Last night I finished reading Paul Mariani’s astonishing new biography, Gerard Manley Hopkins: A Life, which we reviewed in a "Bookings" section of our magazine a few weeks ago. It is simply extraordinary.
For many years, the standard biography of Hopkins has been Gerard Manley Hopkins: A Very Private Life, by Robert Bernard Martin, which, while very good on the his comings and goings, and very fine on his poetry, fails to grasp how closely connected were Hopkins’s vocation as a Jesuit and his work. Robert Bridges, GMH’s longtime friend and the fellow poet responsible for (finally) getting his poetry to public attention, never quite understood Hopkins’s unusual poetic form (which he called "sprung rhythm") and always blamed the Jesuits for, in essence, killing the sensitive poet with overwork. “He seems to have been entirely lost and destroyed,” wrote Bridges to a mutual friend, “by those Jesuits.” Mariani adduces two reasons for his early death: typhus or, more likely, what would later be called Crohn’s disease.

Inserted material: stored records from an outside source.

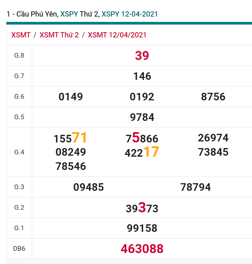Click the G.4 number 15571

(70, 138)
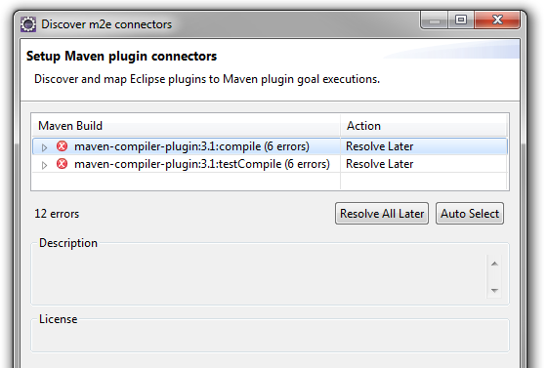
Task: Click the Auto Select button
Action: tap(469, 214)
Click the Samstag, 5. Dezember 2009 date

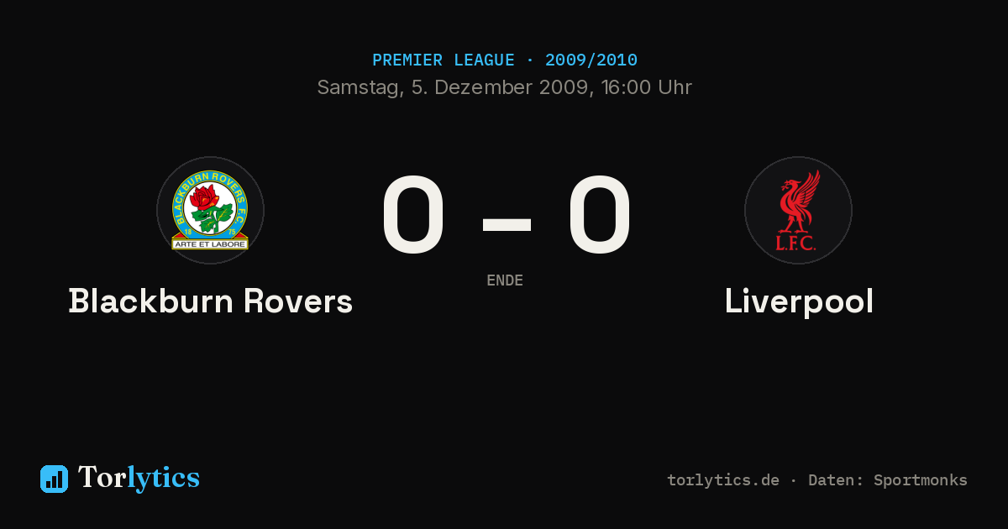tap(453, 87)
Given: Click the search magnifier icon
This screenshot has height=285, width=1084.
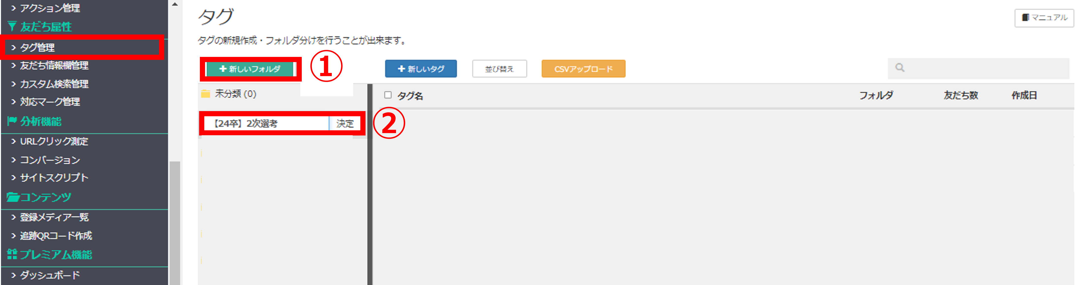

Mariani rightly restores spirituality to the center of the life of one of the greatest of all English poets. And this is no surprise for not only is Mariani a Catholic, he is also professor at Boston College, author of the book Thirty Days, about his experience making the Spiritual Exercises, but also the father of a Jesuit, to whom his book is dedicated. (And, btw, he’s the former poetry editor of America.)
Mariani’s book also challenges the now standard portrait of Hopkins as living a miserable life after he entered the Society of Jesus (a depiction influenced by those who relied heavily on a few sources, and, especially, Bridges, who grieved for what he saw as the loss of his friend’s muse after entering the novitiate). Hopkins’s Jesuit life, particularly in Ireland, was exceedingly stress-filled, but he is in earlier years as a beloved member of the community, mainly for his humor. He is described by one fellow Jesuit as follows: “He was the most popular man in the house. Superiors and equal, everybody liked him. We laughed at him a good deal, but he took it good-humouredly, and joined in the amusement.”
Mariani’s book is itself like a poem. I don’t think I’ve ever read a biography where the author himself uses the style of the author so effectively. And Mariani does this unannounced, using his own "sprung rhythm," as here, in describing a set of “extraordinary sonnets” the poet would write in 1885. “A hodgepodge, bitter spelt not from leave os grass but from scattered leaves rustling across the floor to be read by some Sybil, syllables leaving the indelible impression of someone having been to hell and back. Pieces of cloth and flesh left behind for others to somehow reassemble.” That’s Mariani, not Hopkins. Needless to say, Mariani provides superb analyses of Hopkins’s poetry, introduced at the time in his life the Jesuit penned each poem, enabling the reader of this biography to understand the resonances between his verse and his daily life. This masterful handling of Hopkins’s poems befits Mariani’s own status as a poet and a teacher of poetry. Some of these poems are clear to me for the first time in my life.
It’s a grand book and a fascinating window into this long-misunderstood Jesuit, for so long portrayed as a depressive, yet whose final words, on his deathbed are, “I am so happy. I am so happy.”